Google, Nokia, Qualcomm and more all try to drum up support for their 5G strategies
Google (NASDAQ: GOOG), Nokia (NYSE:NOK), Qualcomm (NASDAQ:QCOM), Intel and Ericsson (NASDAQ: ERIC) are among those submitting comments in an attempt to get the FCC to include their ideas in rules for handling high-band spectrum for 5G. Meanwhile, FCC Chairman Tom Wheeler is telling the satellite industry that, in no uncertain terms, it needs to get on the spectrum sharing train or else.
Wheeler's comments come as the FCC prepares to act on its Spectrum Frontiers proceeding this summer. The satellite industry has expressed the most vocal opposition to some of the concepts in the proceeding and companies like O3b say use of the 28 GHz band, an important band for 5G, is essential to their operations.
Wheeler made his comments in prepared remarks for a keynote at the Satellite Industry Association's (SIA) 19th Annual Satellite Leadership Dinner in Washington, D.C., earlier this week. SIA invited him to address the congregation along with Deputy Secretary of Defense Robert O. Work.
Wheeler said he wants the satellite companies to work with the terrestrial mobile industry to find technical solutions to sharing in the airwaves at 24 GHz and above.
"I strongly encourage SIA member companies to explore these sharing opportunities with the terrestrial industry – quickly and seriously," he said. "This will require the industries to work diligently to resolve the technical details necessary for sharing scarce spectrum across the spectrum chart, so that a variety of technologies can work together in deploying broadband and maximizing the benefits of high-speed connectivity."
Wheeler said he is convinced that terrestrial and satellite systems can work effectively together to share the higher spectrum bands and both can flourish – "a conviction reinforced by the fact that our defense agencies have found ways to accommodate sharing with commercial interests."
He added that as someone who has spent decades practicing before the commission and now finds himself on the other side of the table, "I offer a bit of hard-earned experience: it is far more practical to get on the train than to be run over by it."
In a statement to FierceWirelessTech, SIA President Tom Stroup said his organization appreciates Chairman Wheeler's keynote address at its SIA Leadership Dinner, "plus his recognition of the innovative and increasingly vital role the commercial satellite industry plays in the lives of government, enterprise and consumer customers worldwide."
"We also appreciate his enthusiastic support and advocacy for the development of next generation wireless services known as 5G," Stroup said in the statement. "SIA and its members look forward to collaborating with terrestrial providers and regulators to maximize the potential utility of 5G for all customers both here and abroad."
Wheeler also took the opportunity at the SIA event to mention the FCC's proposal to use the 28 GHz band for 5G. While he understands it's an important band for the satellite community, "it was beyond disappointing to see the satellite industry work so hard to block the ITU from even studying 5G at 28 GHz at the recent WRC in Geneva," he said. "Such intransigence was frustrating. I do not believe it was in the satellite industry's interest to stop the ITU from even exploring sharing at 28 GHz. This is espececially true when the U.S. and other countries interested in being leaders in 5G are already committed to developing sharing in that band."
He added that it would have made more sense to have that study take place in a setting where the satellite industry is an experienced and active participant in the process.

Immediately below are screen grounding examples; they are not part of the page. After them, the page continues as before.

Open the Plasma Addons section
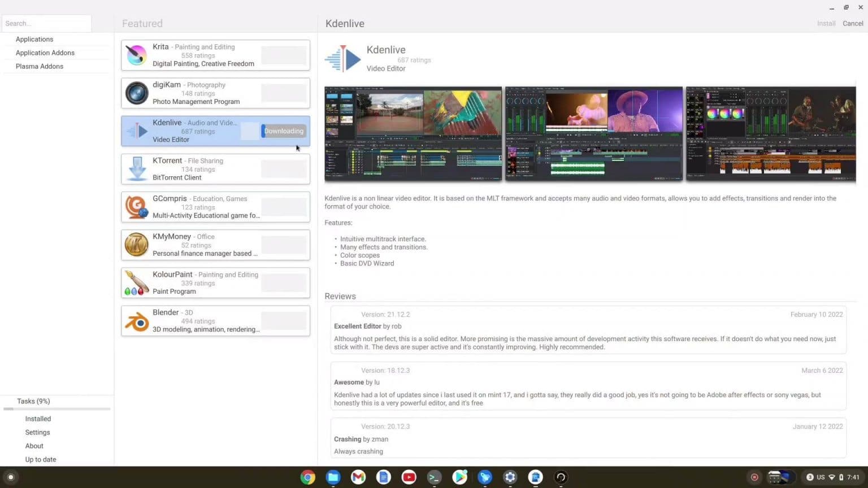 39,66
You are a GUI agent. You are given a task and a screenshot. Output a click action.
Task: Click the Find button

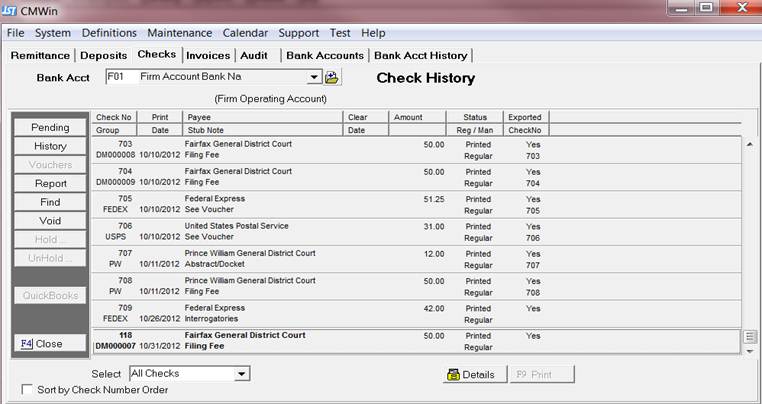(x=50, y=202)
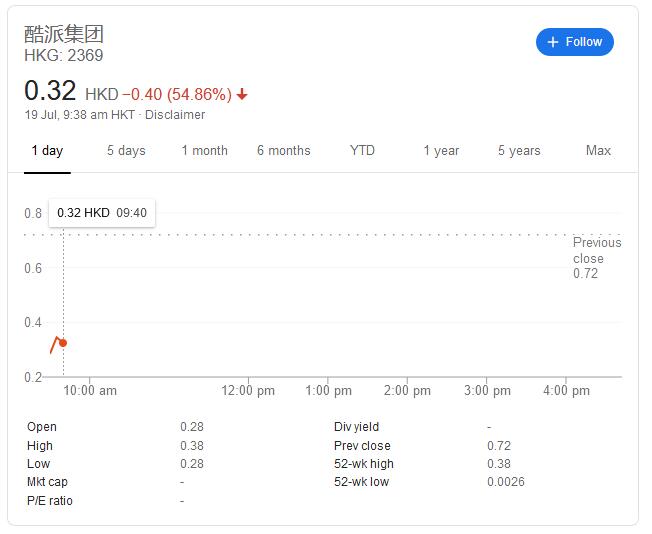Click the 12:00 pm axis label
This screenshot has width=652, height=534.
pos(248,391)
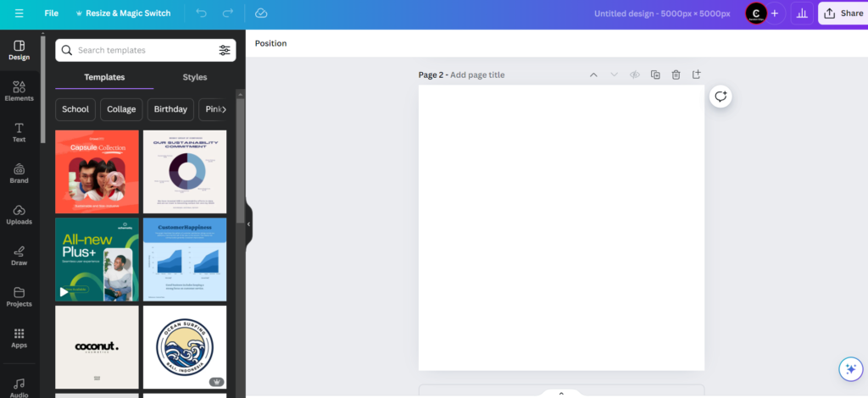Expand the bottom page thumbnails drawer
Screen dimensions: 868x398
[x=560, y=393]
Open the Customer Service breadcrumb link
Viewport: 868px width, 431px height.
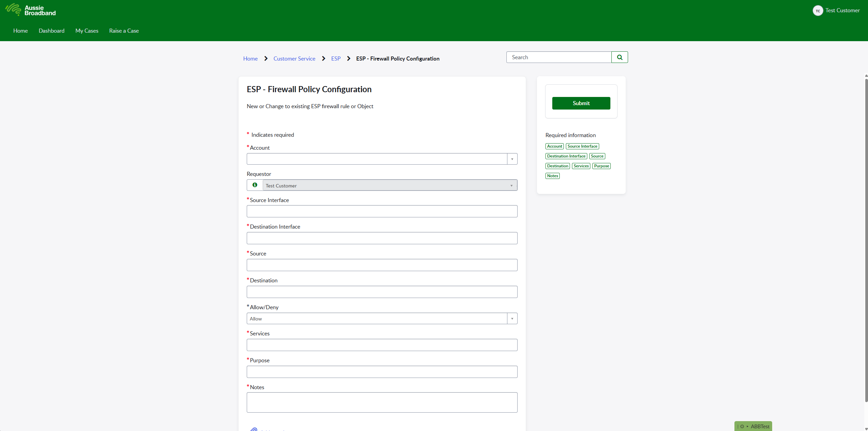point(294,58)
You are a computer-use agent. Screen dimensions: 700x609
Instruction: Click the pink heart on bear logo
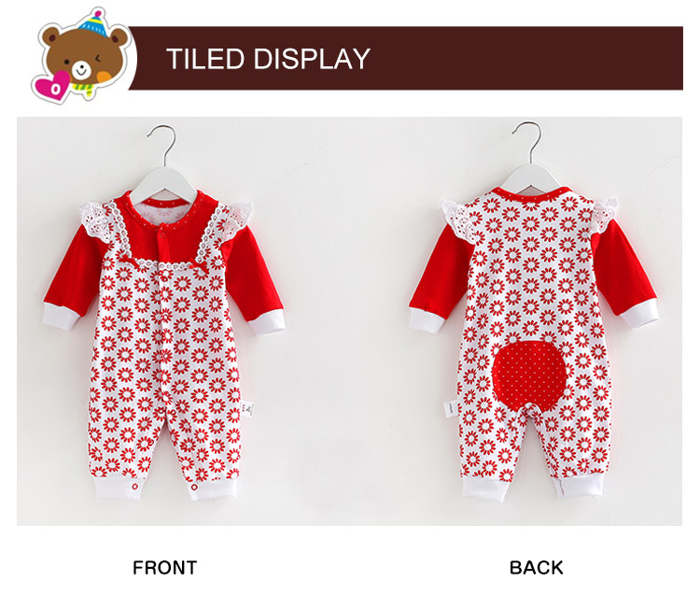tap(53, 85)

Earlier this week, representatives from Ericsson, Intel, Nokia and the Information Technology Industry Council met with Brendan Carr, legal advisor to FCC Commissioner Ajit Pai, to discuss their desires for expedient action in the millimeter wave bands. They urged the commission to adopt a market-based mechanism to balance the interests of fixed satellite and terrestrial wireless interests and promote sharing or partitioning. They also want to see a flexible license approach to the 37 GHz band instead of a proposed "hybrid" approach.
Other stakeholders in the 5G millimeter band spectrum proceeding continue to lobby for their companies' best interests as well. Their individual filings with the FCC address various and oftentimes very specific pieces of the 5G puzzle. Google, for example, is urging the FCC to allow fixed and mobile field disturbance sensors to operate alongside other communications services between 57 and 71 GHz.
Qualcomm wants the FCC to use the limits and test procedures set out in the IEEE and ICNIRP standards for portable device operations in the millimeter wave bands, and it points out that that view is unanimously supported by all parties that commented on it in the FCC's proceeding, including Ericsson, Nokia, Straight Path, Intel and CTIA.